Word and element locating data
※ ※ ※
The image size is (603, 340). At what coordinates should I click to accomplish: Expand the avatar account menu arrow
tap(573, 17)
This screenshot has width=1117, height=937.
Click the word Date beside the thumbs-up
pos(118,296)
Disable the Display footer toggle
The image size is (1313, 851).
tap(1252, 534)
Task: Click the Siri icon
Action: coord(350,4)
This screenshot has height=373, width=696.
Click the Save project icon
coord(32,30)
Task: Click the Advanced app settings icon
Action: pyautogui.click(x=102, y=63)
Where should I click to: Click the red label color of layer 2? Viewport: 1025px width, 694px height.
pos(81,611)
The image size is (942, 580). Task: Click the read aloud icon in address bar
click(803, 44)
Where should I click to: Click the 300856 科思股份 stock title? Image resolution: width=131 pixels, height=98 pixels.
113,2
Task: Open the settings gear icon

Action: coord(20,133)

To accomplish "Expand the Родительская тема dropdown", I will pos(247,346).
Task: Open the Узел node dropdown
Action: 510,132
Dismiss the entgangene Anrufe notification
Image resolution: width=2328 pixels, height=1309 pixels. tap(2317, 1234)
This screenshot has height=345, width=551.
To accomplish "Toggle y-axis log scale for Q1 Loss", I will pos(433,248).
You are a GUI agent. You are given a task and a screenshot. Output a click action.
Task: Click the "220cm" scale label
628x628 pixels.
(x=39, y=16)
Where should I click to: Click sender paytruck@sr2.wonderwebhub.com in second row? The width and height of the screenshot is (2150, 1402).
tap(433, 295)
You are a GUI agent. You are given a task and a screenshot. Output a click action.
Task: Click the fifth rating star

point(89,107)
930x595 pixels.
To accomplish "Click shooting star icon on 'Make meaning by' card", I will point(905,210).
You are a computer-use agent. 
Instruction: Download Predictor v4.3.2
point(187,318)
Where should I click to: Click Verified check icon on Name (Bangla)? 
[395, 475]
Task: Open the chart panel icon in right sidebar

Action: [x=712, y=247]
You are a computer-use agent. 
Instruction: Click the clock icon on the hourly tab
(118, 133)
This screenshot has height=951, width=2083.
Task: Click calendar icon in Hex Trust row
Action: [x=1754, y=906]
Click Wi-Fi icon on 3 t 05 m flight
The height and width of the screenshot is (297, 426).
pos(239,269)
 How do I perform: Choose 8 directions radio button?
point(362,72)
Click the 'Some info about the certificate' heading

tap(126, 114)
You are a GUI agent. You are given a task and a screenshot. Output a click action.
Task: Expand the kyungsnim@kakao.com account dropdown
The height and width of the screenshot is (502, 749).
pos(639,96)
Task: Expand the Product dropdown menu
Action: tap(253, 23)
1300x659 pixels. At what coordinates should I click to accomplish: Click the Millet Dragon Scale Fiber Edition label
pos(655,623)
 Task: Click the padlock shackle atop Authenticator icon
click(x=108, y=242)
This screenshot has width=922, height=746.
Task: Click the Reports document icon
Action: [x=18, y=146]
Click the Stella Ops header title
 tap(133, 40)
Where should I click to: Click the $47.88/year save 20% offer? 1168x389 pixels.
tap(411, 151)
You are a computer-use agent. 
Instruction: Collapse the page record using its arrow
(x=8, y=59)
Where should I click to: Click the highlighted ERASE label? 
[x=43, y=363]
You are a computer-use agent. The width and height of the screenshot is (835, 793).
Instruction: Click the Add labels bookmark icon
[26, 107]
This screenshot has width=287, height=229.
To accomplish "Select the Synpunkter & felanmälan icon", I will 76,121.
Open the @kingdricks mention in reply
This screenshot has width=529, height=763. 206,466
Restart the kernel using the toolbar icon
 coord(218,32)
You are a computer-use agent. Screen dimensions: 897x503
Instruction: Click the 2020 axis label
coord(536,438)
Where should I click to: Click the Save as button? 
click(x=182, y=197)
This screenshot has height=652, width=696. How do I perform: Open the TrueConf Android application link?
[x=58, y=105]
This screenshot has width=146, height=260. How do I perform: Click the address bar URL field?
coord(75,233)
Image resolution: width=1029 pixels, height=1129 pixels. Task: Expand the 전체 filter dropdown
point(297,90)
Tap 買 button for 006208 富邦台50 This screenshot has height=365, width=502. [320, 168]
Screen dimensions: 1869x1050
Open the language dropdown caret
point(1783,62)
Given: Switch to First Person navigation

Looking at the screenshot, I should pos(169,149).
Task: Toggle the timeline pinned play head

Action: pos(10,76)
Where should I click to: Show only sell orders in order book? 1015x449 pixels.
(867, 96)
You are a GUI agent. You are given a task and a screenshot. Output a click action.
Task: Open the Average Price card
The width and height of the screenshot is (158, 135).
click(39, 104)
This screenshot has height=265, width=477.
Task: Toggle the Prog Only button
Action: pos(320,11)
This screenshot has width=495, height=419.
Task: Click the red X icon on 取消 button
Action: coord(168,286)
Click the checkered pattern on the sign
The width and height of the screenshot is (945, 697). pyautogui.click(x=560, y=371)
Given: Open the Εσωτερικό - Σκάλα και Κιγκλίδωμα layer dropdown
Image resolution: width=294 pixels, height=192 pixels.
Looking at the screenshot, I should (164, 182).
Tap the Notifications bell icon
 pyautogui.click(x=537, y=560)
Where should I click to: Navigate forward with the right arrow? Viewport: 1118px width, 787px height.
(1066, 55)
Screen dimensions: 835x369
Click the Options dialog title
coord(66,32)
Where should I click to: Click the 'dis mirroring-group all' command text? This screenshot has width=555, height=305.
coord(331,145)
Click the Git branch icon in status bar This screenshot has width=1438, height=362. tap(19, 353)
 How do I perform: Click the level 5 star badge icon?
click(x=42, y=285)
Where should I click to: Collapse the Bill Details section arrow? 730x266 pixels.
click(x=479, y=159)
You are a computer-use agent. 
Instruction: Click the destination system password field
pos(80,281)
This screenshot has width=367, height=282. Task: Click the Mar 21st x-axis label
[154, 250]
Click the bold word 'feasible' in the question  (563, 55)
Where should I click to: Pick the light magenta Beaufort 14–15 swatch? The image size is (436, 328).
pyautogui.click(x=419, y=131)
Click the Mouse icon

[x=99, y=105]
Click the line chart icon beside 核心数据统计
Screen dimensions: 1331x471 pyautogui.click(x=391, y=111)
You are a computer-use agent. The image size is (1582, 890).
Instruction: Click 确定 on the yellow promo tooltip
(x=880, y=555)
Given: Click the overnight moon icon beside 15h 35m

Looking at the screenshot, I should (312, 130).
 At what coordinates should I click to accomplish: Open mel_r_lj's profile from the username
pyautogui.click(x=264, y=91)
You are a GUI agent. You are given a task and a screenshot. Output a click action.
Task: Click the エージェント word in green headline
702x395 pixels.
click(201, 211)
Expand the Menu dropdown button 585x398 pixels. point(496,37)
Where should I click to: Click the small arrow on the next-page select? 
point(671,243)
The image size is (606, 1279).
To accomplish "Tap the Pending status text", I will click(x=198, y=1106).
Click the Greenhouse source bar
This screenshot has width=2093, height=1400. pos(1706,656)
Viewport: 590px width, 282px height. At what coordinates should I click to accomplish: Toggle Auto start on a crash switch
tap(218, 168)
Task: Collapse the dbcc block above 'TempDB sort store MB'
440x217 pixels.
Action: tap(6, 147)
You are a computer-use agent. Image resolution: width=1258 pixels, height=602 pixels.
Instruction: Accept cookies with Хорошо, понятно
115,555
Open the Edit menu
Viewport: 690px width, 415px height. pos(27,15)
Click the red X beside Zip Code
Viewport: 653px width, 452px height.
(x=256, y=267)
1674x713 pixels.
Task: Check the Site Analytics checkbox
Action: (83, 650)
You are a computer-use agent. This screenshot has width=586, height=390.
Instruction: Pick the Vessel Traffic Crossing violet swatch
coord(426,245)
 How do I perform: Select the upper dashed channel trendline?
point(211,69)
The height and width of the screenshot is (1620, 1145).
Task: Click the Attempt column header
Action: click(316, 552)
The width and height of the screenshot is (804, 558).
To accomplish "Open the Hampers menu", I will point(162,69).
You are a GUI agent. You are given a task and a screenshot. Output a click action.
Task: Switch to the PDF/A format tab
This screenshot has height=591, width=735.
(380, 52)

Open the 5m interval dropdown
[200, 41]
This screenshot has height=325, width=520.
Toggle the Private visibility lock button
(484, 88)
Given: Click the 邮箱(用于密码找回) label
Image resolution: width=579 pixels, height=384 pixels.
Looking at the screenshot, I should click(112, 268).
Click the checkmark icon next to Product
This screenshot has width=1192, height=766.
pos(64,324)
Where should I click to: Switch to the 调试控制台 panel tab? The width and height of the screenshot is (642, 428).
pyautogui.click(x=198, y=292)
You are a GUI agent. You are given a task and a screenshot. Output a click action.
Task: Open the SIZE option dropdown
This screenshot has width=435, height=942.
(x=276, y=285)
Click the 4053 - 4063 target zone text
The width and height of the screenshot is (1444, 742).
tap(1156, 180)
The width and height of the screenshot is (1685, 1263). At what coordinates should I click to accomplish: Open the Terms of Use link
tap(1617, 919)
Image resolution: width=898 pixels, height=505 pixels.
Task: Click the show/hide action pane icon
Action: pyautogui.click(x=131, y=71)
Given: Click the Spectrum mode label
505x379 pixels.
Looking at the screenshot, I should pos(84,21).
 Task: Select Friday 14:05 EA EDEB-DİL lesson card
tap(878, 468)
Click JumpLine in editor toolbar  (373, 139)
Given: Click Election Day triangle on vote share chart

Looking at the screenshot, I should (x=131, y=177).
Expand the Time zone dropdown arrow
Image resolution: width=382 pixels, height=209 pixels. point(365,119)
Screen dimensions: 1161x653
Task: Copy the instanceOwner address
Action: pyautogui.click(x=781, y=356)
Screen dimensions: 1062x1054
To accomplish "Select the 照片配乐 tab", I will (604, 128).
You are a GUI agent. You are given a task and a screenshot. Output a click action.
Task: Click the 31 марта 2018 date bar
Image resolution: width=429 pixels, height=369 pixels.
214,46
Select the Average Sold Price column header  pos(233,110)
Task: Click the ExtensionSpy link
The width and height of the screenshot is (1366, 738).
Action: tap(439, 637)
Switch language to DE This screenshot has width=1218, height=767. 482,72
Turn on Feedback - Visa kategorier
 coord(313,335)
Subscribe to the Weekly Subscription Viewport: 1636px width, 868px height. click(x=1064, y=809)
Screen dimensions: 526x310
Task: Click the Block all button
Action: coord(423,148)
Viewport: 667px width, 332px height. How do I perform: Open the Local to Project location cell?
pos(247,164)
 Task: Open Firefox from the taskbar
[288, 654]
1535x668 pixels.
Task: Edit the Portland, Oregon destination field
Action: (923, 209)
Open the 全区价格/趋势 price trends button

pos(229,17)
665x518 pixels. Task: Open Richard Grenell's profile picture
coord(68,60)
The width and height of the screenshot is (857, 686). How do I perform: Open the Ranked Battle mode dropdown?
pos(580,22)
※ ※ ※
▸ Exercise details
Reproduce the records verbatim, from the line containing "You are a computer-use agent. The width" through the line containing "I will 76,121.", both of those lines included.

▸ Solution below
You are a computer-use agent. The width and height of the screenshot is (835, 793).
Instruction: Click the Add labels bookmark icon
[26, 107]
This screenshot has width=287, height=229.
To accomplish "Select the Synpunkter & felanmälan icon", I will 76,121.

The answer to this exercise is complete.